Consider for a moment what the use of meritocracy means at the most basic level. We are underlining the capacity of certain individuals and maximizing their return to society (or at least institutional sustainability) at the same time. However, in order to do this, the time use of others needs to be diminished in some capacity in order for that to happen. When excess resource capacity can no longer make up the difference in time valuation, the best option we have for continued growth is to reconsider the unequal time element for knowledge use, which caused so much redistribution in outside resources to begin with.
No "living wage" will ever provide adequate time use measure, in relation to those granted the additional time value which markets consequently structured product to represent. Where the Tea Party utterly fails in their logic, is their own complicity in the ways so many of these markets were structured. Much of today's wealth remains defined in terms which are neither accessible to the lower income levels or government redistribution, for that matter. Yet, no one has made headway in Washington with realistic alternatives for product redefinition, in vital areas.

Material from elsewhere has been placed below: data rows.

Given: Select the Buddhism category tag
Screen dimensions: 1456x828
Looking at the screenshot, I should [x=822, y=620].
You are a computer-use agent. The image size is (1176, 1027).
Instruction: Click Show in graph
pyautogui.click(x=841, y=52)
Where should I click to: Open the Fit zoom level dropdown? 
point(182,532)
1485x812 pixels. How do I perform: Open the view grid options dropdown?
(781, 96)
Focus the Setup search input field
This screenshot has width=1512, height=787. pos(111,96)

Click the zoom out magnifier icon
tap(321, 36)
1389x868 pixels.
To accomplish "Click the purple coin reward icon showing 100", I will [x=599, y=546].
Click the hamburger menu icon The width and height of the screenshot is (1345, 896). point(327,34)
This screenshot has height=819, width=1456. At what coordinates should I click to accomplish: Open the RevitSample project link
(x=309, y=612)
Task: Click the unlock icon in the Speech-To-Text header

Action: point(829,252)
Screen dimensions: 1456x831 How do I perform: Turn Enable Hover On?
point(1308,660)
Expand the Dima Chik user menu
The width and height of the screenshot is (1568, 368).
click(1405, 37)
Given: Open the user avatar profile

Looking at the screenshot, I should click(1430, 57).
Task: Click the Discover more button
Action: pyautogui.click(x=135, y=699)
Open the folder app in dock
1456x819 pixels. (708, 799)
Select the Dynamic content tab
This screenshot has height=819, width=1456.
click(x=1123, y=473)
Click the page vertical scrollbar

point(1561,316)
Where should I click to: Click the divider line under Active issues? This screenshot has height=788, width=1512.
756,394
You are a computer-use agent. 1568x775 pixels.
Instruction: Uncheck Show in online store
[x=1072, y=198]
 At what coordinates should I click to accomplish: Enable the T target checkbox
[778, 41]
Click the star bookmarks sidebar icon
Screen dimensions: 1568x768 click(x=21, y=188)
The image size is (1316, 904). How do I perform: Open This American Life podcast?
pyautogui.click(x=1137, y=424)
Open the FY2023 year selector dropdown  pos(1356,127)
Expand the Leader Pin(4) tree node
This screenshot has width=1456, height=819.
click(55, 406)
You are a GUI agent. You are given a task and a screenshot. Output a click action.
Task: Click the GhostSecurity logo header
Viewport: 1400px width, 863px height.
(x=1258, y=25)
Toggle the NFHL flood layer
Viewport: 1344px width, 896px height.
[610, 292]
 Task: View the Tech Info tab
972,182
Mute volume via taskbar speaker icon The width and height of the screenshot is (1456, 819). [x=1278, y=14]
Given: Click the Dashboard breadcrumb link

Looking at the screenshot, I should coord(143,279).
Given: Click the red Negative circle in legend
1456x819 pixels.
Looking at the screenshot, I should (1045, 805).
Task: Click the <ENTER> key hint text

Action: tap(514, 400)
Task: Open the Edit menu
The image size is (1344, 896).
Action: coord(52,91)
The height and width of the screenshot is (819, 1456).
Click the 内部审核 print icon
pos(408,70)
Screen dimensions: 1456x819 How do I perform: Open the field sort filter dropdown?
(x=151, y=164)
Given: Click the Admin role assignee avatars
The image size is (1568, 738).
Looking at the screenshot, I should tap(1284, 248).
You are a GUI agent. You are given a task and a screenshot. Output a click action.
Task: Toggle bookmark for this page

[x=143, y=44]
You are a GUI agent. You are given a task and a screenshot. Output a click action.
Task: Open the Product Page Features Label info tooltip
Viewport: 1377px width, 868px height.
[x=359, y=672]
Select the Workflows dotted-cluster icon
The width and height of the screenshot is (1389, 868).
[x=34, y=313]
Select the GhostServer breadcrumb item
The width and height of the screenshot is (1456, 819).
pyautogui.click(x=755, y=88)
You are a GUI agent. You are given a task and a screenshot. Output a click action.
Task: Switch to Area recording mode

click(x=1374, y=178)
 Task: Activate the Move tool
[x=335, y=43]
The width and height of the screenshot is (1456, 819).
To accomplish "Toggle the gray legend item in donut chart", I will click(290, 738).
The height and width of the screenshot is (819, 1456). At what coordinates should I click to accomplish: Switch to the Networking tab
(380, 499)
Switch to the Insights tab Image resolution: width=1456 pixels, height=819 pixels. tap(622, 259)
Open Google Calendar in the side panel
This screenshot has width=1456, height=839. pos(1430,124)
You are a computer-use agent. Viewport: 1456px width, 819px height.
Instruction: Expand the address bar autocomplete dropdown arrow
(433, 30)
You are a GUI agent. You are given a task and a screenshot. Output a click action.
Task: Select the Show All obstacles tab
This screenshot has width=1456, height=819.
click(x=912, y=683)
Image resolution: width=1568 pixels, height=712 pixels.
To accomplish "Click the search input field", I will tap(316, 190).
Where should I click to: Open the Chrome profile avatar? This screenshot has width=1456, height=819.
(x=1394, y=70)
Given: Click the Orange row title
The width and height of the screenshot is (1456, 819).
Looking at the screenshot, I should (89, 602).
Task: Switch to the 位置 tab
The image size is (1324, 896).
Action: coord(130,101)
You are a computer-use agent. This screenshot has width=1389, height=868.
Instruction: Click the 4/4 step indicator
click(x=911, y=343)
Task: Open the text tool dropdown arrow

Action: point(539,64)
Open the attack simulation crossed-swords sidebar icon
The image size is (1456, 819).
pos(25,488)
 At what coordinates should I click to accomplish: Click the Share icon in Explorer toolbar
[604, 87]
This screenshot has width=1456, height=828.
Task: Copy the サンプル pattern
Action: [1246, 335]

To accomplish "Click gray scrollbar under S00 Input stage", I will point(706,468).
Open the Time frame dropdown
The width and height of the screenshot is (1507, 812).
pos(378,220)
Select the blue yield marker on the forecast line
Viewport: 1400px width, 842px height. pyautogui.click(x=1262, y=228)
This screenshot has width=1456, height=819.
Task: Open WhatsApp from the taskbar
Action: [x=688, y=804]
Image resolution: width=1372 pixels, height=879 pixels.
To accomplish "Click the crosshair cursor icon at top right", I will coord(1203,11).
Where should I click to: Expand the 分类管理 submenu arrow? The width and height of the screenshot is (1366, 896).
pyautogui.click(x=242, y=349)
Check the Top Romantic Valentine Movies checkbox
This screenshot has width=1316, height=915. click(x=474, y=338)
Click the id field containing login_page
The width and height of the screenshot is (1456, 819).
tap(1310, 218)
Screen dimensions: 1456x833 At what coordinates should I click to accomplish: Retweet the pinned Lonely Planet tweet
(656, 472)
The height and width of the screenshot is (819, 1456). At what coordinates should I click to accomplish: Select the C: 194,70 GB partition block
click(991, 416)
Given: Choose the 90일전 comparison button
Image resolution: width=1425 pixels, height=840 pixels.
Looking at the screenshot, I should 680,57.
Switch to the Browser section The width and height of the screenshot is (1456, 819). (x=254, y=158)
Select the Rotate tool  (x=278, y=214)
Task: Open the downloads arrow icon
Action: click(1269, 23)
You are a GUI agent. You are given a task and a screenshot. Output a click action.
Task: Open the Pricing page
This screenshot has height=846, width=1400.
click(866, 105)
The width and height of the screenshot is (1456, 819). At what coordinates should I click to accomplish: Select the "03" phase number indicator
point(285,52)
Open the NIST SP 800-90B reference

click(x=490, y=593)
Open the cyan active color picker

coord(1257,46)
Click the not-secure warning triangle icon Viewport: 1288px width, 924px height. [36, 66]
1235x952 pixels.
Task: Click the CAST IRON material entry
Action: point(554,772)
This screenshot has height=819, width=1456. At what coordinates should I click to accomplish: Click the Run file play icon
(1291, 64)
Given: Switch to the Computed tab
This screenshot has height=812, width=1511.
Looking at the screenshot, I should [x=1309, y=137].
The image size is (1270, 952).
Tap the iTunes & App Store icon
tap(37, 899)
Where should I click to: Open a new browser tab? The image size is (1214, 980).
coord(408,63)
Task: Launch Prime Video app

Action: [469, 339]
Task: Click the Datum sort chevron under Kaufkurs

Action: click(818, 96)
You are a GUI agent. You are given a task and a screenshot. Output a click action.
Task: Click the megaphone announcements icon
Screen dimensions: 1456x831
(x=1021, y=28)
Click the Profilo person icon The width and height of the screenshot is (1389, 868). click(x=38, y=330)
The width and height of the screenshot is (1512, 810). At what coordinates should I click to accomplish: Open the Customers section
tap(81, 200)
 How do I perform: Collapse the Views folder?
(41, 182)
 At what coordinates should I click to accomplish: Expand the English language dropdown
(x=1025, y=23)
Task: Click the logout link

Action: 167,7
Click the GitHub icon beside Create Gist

The government hand which feeds a rich healthcare establishment, nonetheless pulls back a bloody stump from the bites it has received from many in that same establishment. Seriously, how can conservatives not know that the healthcare they would stop government in its tracks to prevent, is a plan which reflects many of their own core beliefs how healthcare should be carried out? Have they really thought through, what they seek to take away?
It would be great if people could be rational and logical, when they see that a much needed commodity or product is not as widely available as before. But I've been watching an excess of squirrels (bumper crop of pecans last year) and they are not being rational at all about the puny pecan crop which has developed this year. They are getting scared and destroying this year's pecans before the crop is even ready. Somehow that seems oddly familiar...
Our time scarcity - were we allowed to manage it on our own - has the capacity to be the best balance between excellence and efficiency. But before we can find that out, we have to be able to use time equally, coming out the starting gate to economic access and production potential. There are countless resources apart from ourselves that can be used as additional reward for our own initiative. But there are only so many hours in the day that we can work to compensate anyone else, for the work that they might elect - or not - to provide for us.
Some hierarchies work quite well, for the management of multiple resources which are actually separate from ourselves and the use of our time. But when we deny one another the value of our own limited time sets, others will ultimately clamor to limit the knowledge we would use to help ourselves and one another, by whatever means possible (yesterday's wars, today's robots). That's why it's so hard to use meritocracy in the long run to take time value away from one another, because no institution can fill the holes that are left by the unequal division left between us, even if they want to. No institution should have to. But before extremists take away the ability for government to fill the holes representing our collective time, they need to get real about to the part they invariably play, in what those holes are all about.